YOUR TASK:
Among the records that follow, find the line with "Open the Add .gitignore dropdown" and the line with "1920x912 pixels.". Set down those lines and all lines between them exactly, without adding anything.

MATERIAL SUPPLIED:
::::::

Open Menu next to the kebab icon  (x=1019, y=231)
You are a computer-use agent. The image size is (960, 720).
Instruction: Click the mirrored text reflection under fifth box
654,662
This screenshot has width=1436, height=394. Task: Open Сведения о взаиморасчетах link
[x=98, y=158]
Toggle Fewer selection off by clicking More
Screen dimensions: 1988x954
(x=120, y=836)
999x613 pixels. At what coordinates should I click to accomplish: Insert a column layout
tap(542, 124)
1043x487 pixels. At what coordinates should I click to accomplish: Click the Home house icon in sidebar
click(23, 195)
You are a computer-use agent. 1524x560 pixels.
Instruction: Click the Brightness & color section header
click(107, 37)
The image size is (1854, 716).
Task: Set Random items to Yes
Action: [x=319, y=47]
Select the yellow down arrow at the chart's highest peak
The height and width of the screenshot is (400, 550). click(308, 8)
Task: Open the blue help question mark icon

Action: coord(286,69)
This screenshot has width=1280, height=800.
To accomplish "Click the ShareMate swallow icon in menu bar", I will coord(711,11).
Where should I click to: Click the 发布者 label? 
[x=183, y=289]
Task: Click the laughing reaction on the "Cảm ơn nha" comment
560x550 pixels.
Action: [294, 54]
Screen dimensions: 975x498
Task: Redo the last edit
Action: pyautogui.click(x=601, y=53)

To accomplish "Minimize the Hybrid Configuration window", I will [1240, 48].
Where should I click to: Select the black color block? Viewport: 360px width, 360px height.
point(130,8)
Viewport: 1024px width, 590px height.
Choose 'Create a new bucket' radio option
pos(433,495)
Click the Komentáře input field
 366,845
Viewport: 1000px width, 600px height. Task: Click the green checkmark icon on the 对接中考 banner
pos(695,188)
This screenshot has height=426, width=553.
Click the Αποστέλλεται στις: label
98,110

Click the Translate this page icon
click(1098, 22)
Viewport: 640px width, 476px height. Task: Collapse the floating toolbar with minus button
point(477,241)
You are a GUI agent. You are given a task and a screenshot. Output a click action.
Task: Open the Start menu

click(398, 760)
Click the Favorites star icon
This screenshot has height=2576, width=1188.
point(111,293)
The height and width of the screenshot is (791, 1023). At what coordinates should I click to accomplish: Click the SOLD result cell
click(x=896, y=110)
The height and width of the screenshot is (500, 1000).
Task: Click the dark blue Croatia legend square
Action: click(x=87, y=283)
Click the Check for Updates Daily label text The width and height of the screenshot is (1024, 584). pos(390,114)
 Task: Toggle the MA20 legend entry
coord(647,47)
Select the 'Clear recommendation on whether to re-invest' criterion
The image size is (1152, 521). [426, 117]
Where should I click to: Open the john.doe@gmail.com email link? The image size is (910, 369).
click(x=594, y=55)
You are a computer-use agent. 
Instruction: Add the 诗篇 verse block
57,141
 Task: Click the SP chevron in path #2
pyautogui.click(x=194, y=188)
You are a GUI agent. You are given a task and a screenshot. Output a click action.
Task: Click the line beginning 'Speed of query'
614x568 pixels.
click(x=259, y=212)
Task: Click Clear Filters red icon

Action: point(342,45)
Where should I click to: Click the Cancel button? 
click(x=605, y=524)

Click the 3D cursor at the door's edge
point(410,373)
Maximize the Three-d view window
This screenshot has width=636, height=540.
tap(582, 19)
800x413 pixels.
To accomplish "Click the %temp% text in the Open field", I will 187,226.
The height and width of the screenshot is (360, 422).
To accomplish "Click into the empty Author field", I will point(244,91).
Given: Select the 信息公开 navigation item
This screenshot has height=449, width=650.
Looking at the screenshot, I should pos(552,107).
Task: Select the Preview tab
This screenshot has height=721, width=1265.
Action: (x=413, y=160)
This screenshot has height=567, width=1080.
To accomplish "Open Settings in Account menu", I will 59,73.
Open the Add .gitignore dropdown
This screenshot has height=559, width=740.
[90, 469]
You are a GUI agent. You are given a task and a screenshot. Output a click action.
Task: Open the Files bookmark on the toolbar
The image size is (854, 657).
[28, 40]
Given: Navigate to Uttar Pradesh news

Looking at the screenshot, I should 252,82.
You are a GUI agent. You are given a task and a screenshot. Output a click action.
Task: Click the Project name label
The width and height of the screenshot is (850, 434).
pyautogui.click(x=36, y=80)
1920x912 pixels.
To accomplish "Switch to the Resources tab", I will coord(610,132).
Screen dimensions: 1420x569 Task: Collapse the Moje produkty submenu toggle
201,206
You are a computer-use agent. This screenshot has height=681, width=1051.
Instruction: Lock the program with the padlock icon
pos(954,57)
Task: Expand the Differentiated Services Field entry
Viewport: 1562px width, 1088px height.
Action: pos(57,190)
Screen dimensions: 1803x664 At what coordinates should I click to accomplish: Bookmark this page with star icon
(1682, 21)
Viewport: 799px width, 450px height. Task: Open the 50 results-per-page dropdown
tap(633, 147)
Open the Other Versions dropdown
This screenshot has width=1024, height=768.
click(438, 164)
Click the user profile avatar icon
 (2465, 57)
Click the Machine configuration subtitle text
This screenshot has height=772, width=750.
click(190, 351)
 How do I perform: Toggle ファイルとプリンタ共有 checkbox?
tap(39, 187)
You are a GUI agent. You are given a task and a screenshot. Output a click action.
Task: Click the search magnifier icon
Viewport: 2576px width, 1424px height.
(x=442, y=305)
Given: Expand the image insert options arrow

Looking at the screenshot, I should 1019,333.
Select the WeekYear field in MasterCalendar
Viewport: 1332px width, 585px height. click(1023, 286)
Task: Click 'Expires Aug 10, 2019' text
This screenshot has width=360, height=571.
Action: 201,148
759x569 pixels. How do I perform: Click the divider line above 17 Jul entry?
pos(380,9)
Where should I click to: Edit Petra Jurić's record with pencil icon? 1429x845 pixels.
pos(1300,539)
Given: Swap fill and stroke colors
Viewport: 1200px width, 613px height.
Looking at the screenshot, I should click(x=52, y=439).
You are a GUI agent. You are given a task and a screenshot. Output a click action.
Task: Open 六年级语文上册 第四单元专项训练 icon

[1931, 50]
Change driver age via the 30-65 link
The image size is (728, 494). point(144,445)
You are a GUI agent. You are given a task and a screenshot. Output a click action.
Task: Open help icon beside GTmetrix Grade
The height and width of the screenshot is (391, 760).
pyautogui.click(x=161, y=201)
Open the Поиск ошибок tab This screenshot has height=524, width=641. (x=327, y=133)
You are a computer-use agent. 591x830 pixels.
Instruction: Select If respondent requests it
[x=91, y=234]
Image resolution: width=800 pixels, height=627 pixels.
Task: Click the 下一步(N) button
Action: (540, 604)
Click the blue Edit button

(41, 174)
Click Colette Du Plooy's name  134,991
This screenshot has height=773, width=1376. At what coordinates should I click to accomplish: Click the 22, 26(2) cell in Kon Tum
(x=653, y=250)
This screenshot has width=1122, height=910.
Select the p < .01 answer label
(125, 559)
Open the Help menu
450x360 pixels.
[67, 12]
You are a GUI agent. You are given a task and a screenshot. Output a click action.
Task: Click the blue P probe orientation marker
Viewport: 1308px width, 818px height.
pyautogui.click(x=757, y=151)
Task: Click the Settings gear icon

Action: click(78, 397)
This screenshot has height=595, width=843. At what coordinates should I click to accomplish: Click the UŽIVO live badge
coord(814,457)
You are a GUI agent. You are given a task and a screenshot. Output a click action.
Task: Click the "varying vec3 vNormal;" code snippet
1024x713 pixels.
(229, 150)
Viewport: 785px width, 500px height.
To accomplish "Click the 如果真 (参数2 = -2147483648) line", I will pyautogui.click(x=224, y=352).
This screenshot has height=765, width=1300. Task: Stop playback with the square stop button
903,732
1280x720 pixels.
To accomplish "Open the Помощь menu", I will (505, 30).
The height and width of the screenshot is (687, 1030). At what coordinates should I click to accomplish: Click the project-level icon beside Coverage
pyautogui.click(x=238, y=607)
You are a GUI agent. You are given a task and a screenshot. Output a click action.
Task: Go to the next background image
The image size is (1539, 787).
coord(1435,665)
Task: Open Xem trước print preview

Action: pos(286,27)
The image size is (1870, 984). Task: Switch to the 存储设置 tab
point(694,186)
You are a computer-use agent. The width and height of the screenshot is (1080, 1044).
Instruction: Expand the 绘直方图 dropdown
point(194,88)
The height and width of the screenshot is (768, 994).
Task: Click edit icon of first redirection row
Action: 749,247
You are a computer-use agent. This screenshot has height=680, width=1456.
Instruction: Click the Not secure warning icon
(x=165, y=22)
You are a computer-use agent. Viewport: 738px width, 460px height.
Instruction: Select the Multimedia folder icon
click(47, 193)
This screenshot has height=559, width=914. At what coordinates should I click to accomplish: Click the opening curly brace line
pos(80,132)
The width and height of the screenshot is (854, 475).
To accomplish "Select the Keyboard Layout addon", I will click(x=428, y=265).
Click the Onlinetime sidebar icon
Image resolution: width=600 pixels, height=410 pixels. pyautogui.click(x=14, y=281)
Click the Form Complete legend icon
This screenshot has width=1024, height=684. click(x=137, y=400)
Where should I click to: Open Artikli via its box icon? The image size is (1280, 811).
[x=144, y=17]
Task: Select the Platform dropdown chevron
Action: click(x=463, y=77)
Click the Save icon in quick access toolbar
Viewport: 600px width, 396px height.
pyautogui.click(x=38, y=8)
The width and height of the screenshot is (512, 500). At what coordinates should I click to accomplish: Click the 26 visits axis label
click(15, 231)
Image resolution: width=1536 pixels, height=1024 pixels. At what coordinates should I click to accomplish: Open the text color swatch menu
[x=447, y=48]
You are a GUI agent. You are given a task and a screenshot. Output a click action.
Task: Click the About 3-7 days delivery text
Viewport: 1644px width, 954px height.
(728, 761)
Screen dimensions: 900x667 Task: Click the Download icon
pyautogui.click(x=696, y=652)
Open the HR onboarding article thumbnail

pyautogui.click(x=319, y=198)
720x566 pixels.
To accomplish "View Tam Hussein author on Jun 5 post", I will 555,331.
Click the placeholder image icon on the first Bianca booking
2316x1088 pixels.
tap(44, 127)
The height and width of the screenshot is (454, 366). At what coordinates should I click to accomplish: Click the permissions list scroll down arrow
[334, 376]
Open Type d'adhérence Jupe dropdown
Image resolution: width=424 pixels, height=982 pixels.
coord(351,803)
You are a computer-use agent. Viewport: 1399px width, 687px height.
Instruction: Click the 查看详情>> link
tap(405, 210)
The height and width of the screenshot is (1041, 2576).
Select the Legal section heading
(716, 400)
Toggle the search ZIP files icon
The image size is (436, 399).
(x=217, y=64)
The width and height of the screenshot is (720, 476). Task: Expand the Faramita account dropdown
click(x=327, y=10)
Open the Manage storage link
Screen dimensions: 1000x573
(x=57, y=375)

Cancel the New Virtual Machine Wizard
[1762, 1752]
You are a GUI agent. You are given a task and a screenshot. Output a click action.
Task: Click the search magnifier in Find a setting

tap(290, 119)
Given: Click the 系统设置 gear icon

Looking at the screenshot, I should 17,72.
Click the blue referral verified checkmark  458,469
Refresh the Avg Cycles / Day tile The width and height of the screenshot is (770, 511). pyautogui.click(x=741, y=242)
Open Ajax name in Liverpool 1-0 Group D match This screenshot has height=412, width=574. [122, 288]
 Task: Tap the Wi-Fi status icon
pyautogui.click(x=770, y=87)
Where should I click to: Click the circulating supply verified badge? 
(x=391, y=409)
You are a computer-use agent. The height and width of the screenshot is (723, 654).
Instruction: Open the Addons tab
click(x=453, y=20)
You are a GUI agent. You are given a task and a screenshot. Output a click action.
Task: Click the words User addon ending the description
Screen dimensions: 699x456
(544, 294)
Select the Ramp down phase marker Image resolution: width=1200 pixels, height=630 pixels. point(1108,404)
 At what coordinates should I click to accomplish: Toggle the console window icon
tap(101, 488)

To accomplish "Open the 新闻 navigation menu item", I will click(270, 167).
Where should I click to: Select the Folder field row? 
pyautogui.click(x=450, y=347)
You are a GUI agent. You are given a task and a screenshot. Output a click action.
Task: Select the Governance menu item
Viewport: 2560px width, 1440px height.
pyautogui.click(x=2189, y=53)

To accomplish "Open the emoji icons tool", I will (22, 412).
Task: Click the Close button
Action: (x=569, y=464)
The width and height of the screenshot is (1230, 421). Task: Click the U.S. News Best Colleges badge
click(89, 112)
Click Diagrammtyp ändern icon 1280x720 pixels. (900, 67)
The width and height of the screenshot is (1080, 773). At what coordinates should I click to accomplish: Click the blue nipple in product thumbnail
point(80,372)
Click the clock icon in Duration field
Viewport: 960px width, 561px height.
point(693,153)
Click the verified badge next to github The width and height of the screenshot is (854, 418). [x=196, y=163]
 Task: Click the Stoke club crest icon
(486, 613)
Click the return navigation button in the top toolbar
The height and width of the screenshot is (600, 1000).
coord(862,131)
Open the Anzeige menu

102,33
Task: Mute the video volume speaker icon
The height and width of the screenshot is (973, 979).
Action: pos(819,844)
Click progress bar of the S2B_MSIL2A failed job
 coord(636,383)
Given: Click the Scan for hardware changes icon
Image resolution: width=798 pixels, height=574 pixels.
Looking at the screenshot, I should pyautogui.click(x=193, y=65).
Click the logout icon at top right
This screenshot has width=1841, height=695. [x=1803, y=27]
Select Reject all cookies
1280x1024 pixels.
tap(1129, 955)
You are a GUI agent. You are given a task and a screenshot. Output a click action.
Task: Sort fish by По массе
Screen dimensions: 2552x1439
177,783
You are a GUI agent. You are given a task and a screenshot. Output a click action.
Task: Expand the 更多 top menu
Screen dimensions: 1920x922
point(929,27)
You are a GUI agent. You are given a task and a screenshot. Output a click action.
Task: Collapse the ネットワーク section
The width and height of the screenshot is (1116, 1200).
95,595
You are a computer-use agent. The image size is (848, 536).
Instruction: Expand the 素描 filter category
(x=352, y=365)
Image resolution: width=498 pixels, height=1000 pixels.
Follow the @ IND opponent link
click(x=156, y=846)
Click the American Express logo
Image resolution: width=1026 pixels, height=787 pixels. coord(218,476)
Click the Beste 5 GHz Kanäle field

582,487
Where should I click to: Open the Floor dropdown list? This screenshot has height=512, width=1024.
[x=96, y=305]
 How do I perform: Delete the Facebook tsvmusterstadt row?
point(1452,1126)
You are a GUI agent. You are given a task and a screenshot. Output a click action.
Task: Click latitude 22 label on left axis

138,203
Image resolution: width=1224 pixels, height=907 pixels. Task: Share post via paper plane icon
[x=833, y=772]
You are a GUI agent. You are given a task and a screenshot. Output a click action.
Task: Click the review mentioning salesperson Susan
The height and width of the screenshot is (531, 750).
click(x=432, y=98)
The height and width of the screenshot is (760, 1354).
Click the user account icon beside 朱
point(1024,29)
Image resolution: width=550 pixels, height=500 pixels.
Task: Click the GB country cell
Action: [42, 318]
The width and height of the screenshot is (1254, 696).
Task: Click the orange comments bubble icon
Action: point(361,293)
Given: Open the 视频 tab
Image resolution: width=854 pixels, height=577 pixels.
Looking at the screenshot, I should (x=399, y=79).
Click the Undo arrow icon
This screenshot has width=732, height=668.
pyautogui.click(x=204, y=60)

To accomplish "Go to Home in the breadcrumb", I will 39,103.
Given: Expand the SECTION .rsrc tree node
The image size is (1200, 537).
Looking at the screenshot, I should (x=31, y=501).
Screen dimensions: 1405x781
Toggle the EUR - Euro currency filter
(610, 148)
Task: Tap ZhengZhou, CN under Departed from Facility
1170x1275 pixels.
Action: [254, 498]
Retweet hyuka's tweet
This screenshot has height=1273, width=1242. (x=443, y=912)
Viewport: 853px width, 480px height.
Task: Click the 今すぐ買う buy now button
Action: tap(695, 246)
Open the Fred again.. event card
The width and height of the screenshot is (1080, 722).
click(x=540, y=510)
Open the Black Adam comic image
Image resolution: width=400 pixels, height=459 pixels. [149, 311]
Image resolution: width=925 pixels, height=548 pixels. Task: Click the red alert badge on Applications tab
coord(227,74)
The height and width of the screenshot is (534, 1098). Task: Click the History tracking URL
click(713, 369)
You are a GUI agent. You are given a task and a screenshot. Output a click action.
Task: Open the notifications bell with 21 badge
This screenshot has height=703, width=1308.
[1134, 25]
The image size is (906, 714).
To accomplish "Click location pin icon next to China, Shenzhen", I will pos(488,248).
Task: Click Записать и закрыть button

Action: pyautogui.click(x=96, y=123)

::::::

TASK SOLUTION:
Open the Add .gitignore dropdown
This screenshot has height=559, width=740.
[90, 469]
You are a GUI agent. You are given a task and a screenshot. Output a click action.
Task: Open the Files bookmark on the toolbar
The image size is (854, 657).
[28, 40]
Given: Navigate to Uttar Pradesh news

Looking at the screenshot, I should 252,82.
You are a GUI agent. You are given a task and a screenshot. Output a click action.
Task: Click the Project name label
The width and height of the screenshot is (850, 434).
pyautogui.click(x=36, y=80)
1920x912 pixels.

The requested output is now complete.